ていうことはあの子じゃなかったんだ。大城くんの好きな人。


ホッとしたのに何故か涙は止まらない。



っ、もうっ………。

こんないつまでも泣いて。
いつこんな弱くなったんだろう。

必死に涙を拭っていると、



「そこにいるのは誰ですかー?」



ビクッ


大城くんには人がいるのがバレていたみたいだった。

誰かは分かっていないのかな。


とりあえず謝らないと盗み聞きみたいになってしまったから。

出て謝ろうとしたけど大城くんがこっちに向かってくるのが先だった。




「え!!?紅蘭ちゃん!?」


教卓の中を覗いた大城くんはびっくりして固まっていた。


「あぁ〜。あのっ。すみませんっ。
えと、そんなつもりなかったんですけど。」

「あ、うん?別にそれは全然いーんだけど。
なんで泣いてるの?どっか痛い!?大丈夫?」


退院仕立てという事ですごく焦ってる大城くん。


痛いわけじゃなくて


「あぁー。えとあの、悲しくて、ホッとして?」

「え!?何が。」


あの2週間の間によほど心配かけてしまったみたいだ。
今日の朝からずっとこまめに体調きいて聞いてきてなんだか過保護になってしまっている。

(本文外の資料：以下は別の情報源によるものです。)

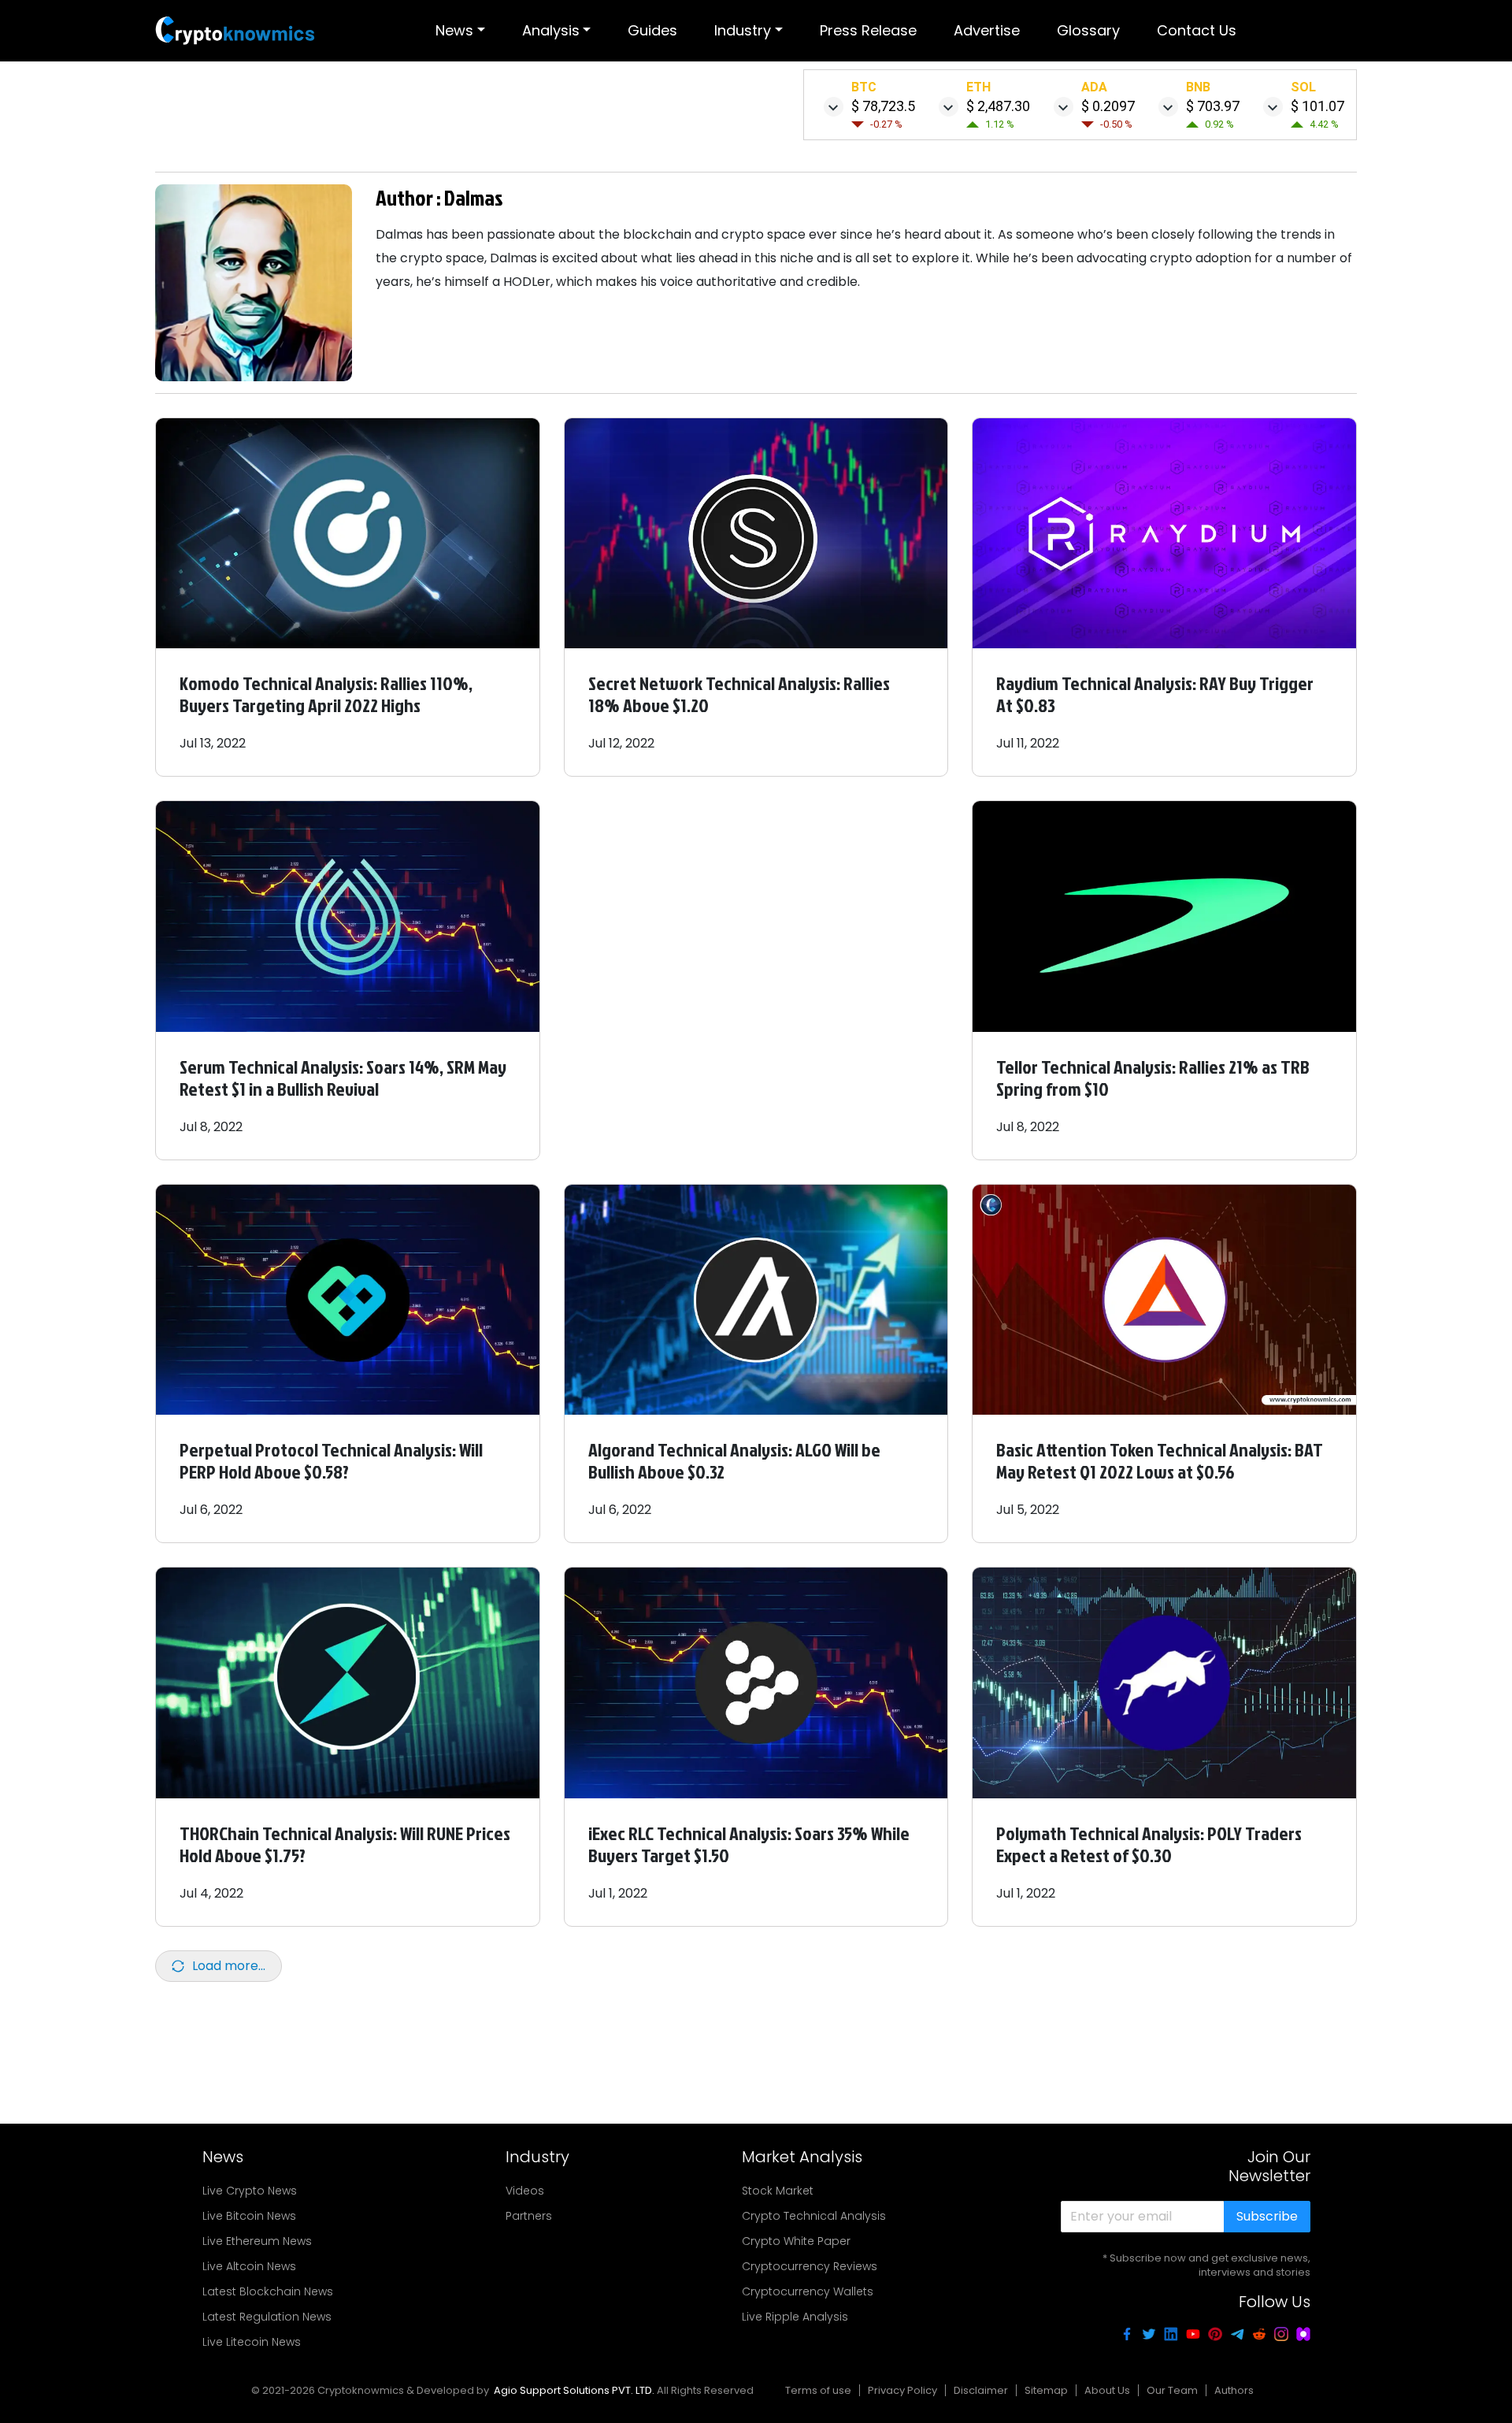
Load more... (228, 1966)
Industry (742, 30)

それがなんだか………好きな人から心配されるのは少し嬉しかったりもした。


けれど泣いているからかあまりにも取り乱す大城くんを落ち着かせるのに必死で



「あの大丈夫です。ただ大城くんの好きな人があの人じゃなくて良かったていうか───── って……………ぁ。」

「え。」


ぇ。あぁ、何言ってるの私。

これではあなたが今告白した子と付き合うのが嫌って言っているようなもんだ。


あぁっ。
いやまぁそのうちちゃんと告白しようと思ってたんだけど。


必死になってたらついついポロッと本音が出てしまった。



ほら大城くんはこれでもかってほど目を見開いてる。

もういっそ今思いを伝えてみようか。
こんなうじうじしてるぐらいならちゃんとケジメをつけたい。

『自分が正しいと思ったことをして、思いやりでいっぱいの子になるの。』



"自分が正しいと思ったことを。"


後悔しない。


スゥーと息を吸って大城くんを見つめる。


「あの………さ。紅蘭ちゃん。」


覚悟を決めたところで大城くんが真剣な顔をして言ってくる。